Stored items
☆ ☆ ☆
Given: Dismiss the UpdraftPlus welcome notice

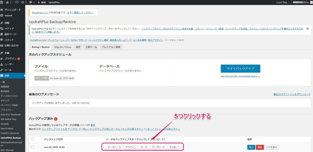Looking at the screenshot, I should tap(307, 28).
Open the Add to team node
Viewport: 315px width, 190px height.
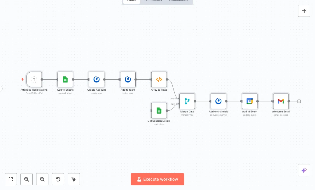coord(128,79)
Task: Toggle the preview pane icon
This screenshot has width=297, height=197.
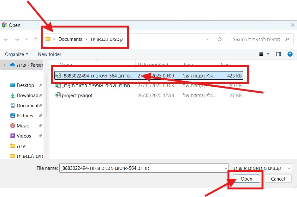Action: 278,54
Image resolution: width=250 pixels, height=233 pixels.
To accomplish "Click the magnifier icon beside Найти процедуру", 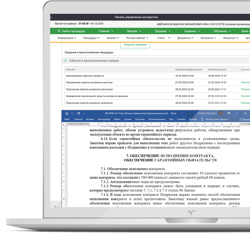I will click(x=59, y=31).

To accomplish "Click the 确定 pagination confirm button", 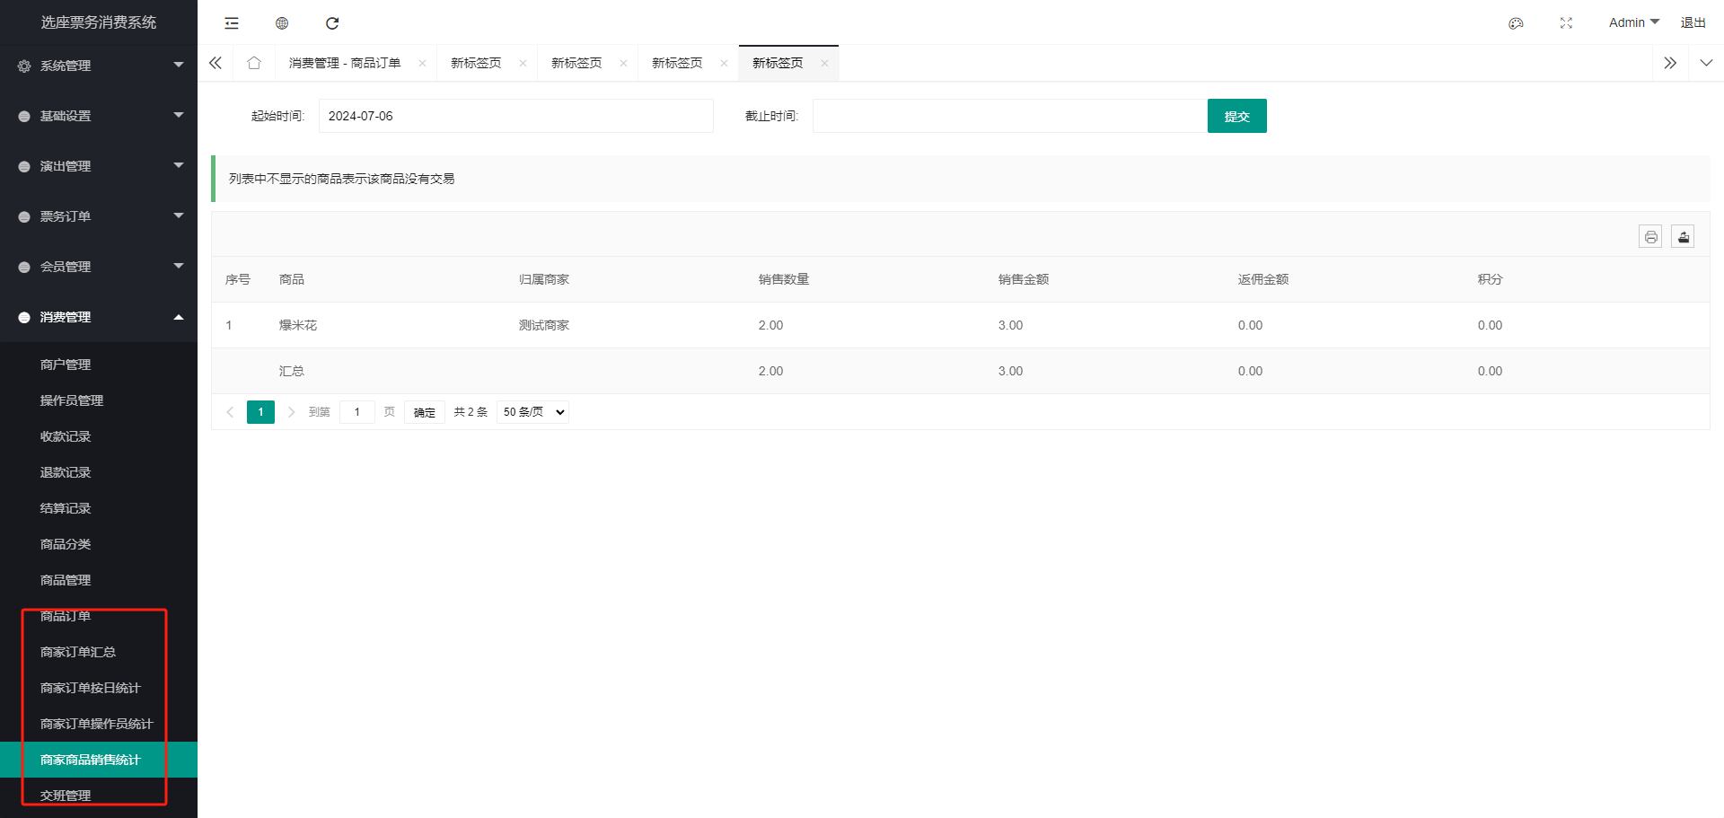I will [425, 412].
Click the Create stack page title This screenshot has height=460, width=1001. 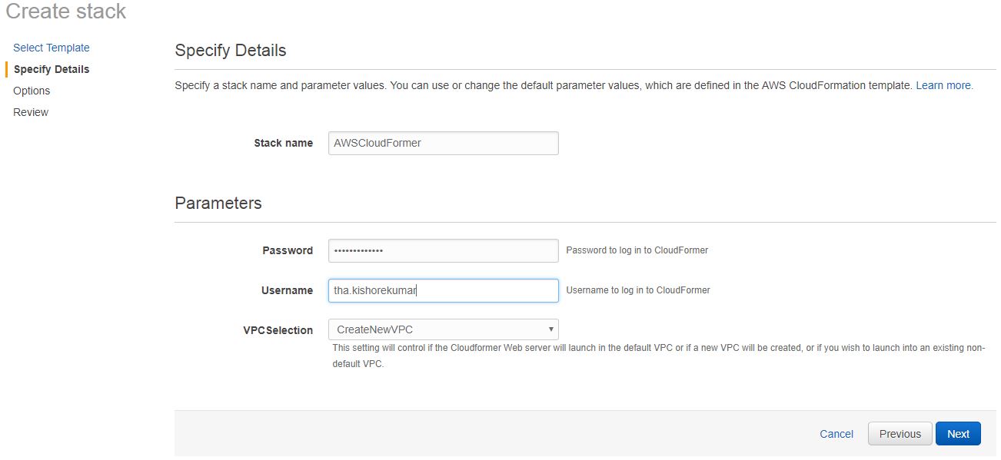tap(66, 12)
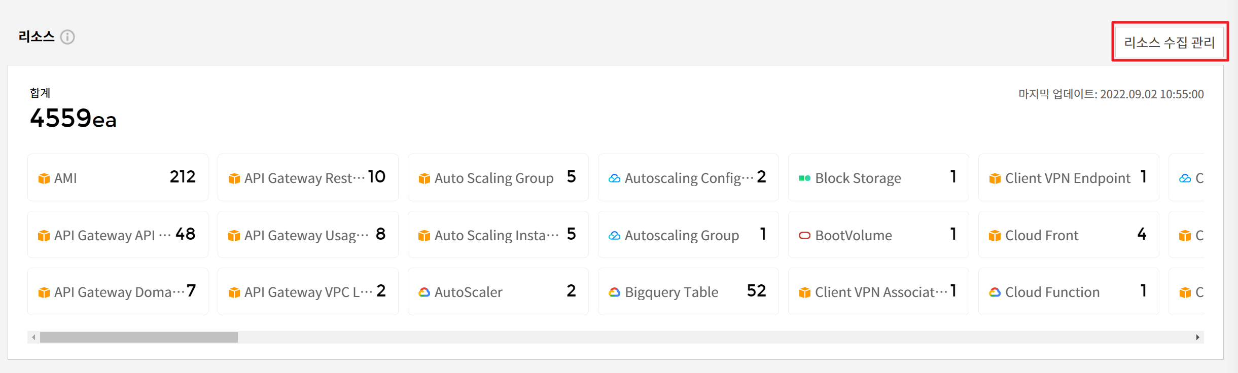
Task: Click the horizontal scrollbar thumb
Action: pos(138,338)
☆ ☆ ☆
__YOUR INSTRUCTIONS__: Take the lines from the first line of the entries through the line with "Image resolution: width=250", inclusive, and give them again exactly, minus any pictures.

__RESULT OF THE TASK__:
Given: Dismiss the UpdraftPlus welcome notice

Looking at the screenshot, I should tap(307, 28).
Open the Add to team node
Viewport: 315px width, 190px height.
coord(128,79)
Task: Toggle the preview pane icon
This screenshot has width=297, height=197.
Action: 278,54
Image resolution: width=250 pixels, height=233 pixels.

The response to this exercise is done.